I grew up in the era when Kate Moss was just everything. From her normal blonde hair to her couldn’t care less attitude, she was pretty much the only message I received from anywhere I looked. We could imagine her wisp like entity barely disturbed the air as she moved; an image of serenity mixed with attitude that we all loved. The waif who didn’t care is the iconic life, style and fashion emblem of the ’90s that (because of this exposure to waifs and heroin chic and nothing else during my teens) I still have pinned to my internal ideas board of how I want to be. It’s easy not to care, if you’re a waif, but this, as a natural non-waif, is the biggest dichotomy I and my generation battle to deal with.
Body image for the older generations is pretty black and white, thin or fat. But the more pressing issue for them is about how to make the right impression image wise; fully subscribing to the notion of dressing appropriately for the occasion, caring about protocol, dreading style faux pas and generally doing the ‘done thing’ . We end up with Jeremy Corbyn wearing a tie more often and Hilary Clinton having that hair just to ‘look the part’.
The other end of things sees the youth having access to a wider range of styles, and the lines are far more blurred about how we should wear clothes, but the bigger issue here is about what the body looks like underneath. The social media generation see body image ‘role models’ daily on their newsfeed, that’s another story, but alongside these is a very prominent feminist and body-positive presence, which I think is reaching young women loud and clear. It’s impossible to hear one view on social media without getting its polar opposite rammed down your throat, battling it out to win the debate; the righteous do-gooder versus the offensive troll.
But we’re the generation of contradictions. We are educated and we’ve lived a little, we know about breaking free from stereotypical image ideals, conformity and pleasing society, we have all the tools and the brains and the chutzpah be happy with our healthy bodies, but still, it is ingrained in us to aspire to be a waif. Our philosophy fluctuates. The internal debate ensues; if we aim to lose weight we are failing as feminists, but if we neglect our bodies we are failing to achieve our own goals of how we desire to be. We’re damned either way, it’s like being stuck between a rock and bony hip.

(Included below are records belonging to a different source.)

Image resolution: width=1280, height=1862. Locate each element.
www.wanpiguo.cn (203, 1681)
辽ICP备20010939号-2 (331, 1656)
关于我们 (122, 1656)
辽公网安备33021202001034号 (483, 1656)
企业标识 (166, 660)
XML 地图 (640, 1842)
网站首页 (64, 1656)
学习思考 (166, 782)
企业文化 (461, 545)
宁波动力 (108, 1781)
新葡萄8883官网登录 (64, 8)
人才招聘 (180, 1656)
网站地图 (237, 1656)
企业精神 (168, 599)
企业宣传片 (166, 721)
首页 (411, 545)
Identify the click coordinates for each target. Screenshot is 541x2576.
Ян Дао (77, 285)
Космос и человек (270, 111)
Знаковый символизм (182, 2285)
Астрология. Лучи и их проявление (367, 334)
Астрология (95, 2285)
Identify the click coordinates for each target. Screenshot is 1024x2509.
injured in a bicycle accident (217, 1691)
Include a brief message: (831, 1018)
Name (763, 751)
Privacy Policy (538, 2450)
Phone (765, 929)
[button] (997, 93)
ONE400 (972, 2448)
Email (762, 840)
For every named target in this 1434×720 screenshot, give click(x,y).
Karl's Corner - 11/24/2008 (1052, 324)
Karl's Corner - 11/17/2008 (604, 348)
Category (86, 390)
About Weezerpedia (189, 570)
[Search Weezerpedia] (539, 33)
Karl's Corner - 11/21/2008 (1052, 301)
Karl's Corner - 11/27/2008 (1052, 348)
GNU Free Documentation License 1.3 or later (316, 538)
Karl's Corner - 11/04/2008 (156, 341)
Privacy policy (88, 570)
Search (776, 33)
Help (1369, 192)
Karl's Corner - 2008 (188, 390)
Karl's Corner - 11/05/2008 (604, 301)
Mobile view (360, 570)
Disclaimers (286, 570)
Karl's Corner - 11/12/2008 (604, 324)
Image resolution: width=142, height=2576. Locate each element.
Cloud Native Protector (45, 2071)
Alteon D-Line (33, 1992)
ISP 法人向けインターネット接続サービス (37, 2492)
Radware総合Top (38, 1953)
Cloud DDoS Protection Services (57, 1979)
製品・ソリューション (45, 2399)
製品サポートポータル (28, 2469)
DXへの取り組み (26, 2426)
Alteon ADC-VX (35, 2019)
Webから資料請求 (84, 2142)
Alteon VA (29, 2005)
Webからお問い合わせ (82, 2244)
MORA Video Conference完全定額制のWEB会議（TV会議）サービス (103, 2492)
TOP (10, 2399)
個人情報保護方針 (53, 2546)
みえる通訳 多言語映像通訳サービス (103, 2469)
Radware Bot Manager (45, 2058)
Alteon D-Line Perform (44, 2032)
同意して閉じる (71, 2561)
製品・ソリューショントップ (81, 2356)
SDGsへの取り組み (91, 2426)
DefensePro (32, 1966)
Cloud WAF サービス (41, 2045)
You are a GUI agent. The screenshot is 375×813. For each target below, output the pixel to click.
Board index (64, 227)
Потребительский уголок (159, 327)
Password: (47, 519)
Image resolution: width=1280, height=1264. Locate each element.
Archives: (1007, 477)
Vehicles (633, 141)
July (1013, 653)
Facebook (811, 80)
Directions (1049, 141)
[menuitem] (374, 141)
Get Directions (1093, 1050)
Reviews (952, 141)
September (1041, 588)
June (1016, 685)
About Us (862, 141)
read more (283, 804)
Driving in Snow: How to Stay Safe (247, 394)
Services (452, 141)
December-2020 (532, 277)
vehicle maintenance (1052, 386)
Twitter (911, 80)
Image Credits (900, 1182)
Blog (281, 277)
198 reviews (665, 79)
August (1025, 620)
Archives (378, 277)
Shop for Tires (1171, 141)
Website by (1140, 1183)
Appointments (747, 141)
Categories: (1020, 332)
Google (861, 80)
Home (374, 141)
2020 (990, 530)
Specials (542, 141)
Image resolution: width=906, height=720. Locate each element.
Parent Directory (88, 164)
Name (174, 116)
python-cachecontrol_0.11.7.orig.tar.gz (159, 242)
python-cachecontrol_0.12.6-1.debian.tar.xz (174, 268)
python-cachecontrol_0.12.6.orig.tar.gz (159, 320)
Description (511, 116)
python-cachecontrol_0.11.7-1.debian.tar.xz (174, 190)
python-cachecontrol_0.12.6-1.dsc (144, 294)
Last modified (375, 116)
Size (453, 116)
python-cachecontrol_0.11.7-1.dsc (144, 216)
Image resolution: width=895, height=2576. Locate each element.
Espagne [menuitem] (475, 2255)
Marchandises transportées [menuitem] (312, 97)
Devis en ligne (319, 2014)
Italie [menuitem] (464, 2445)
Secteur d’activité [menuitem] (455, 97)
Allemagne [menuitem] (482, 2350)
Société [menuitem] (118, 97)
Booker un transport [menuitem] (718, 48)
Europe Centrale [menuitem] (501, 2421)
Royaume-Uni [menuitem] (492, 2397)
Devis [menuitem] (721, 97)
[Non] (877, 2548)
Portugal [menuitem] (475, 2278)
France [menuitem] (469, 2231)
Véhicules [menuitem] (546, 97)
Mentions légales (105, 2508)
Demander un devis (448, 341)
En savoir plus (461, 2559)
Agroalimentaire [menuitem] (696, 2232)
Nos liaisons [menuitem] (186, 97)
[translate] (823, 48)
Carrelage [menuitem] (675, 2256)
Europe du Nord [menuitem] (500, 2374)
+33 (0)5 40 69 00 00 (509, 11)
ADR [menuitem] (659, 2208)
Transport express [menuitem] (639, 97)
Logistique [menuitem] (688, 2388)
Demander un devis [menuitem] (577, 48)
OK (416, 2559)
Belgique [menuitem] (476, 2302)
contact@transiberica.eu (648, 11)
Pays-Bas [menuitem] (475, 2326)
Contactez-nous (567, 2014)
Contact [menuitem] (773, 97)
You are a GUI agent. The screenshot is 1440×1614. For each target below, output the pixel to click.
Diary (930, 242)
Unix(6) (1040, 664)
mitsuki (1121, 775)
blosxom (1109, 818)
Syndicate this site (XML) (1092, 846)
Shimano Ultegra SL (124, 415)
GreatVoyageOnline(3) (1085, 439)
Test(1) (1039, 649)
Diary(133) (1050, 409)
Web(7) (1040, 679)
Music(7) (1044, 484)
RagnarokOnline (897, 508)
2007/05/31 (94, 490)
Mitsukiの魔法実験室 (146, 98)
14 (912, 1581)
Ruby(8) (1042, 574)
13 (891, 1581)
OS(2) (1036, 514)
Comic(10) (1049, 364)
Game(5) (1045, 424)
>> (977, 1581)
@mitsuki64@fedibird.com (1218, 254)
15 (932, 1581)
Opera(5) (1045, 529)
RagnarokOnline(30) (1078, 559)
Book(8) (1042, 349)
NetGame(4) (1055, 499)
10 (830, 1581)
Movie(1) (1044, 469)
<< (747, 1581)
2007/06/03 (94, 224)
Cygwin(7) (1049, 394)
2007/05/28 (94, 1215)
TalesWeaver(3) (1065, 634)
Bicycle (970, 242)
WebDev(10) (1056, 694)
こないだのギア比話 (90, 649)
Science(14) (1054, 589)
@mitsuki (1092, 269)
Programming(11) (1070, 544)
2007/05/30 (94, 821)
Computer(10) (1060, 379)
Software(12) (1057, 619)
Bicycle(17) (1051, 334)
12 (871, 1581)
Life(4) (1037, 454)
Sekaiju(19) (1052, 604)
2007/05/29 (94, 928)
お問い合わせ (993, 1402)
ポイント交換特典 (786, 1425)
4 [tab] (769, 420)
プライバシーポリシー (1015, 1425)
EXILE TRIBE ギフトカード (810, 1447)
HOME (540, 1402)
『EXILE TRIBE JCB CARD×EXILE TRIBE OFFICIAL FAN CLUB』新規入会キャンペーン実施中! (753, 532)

The battle of head and heart is a constant flip flopping of ideologies, which, long term, we generally manage to keep in check. But day to day there is as much chance of us feeling worn down by the conflict as there is feeling in control of our sex with a goddess-like confidence. Our mindset can even change multiple times within a day, especially if there are biscuits involved, as we struggle to make sense of who we want to be, I mean really want to be on the inside.
The culture of mixed messages is perpetuated in magazines and on TV, where one minute we see high end fashion waif advertisements and editorial shoots, then an article on how to find happiness (get this) even if you’re fat, followed by how to lose those stubborn few lbs before a big event. We’re told how to look like we’re not wearing make-up by wearing a load of make-up, we’re empowered to make our own style choices, then ridicule those in the public eye who ‘get it wrong’.
It’s just plain broken.
Maybe we’re being provided with what we want. Perhaps we enjoy the constant building up and tearing down of our self confidence from one side bar to the next, finding comfort in the fact that so many others feel the same. But that doesn’t make it right.
I have no doubt that the messages we receive from the media result directly in us wanting to buy stuff to ‘better’ our appearance. The cynic in me may feel that is the sole purpose of these media; to merrily keep the wheel of capitalism turning. But I’ve worked in those offices, I’ve seen the woman-dominated industry from the inside, and so the human in me realises that the people producing our pop ‘culture’ images are our generation too, and they’re just as confused as we are, and that’s why we’re screwed.
What’s missing is just a little bit of strength, from all of our peers, be it those with the power, authority and heavily followed media profiles, or our circle of friends, to make the effort to get across one steady and consistent message about healthy body confidence and self worth, over fashions and unachievable body goals.
A little strength of mind is all it takes.
I should start with me. My usual next step would have been to go and have a couple of Oreos (moderation in moderation!) then end up tonight watching 23 year old 8 stone beauties on Love Island for inspiration whilst simultaneously hula-hooping or doing squats or some such other Oreo-undoing activity. Not tonight. Well, let’s see.
*Husband reading over my shoulder ‘When do we ever have Oreos in the house?’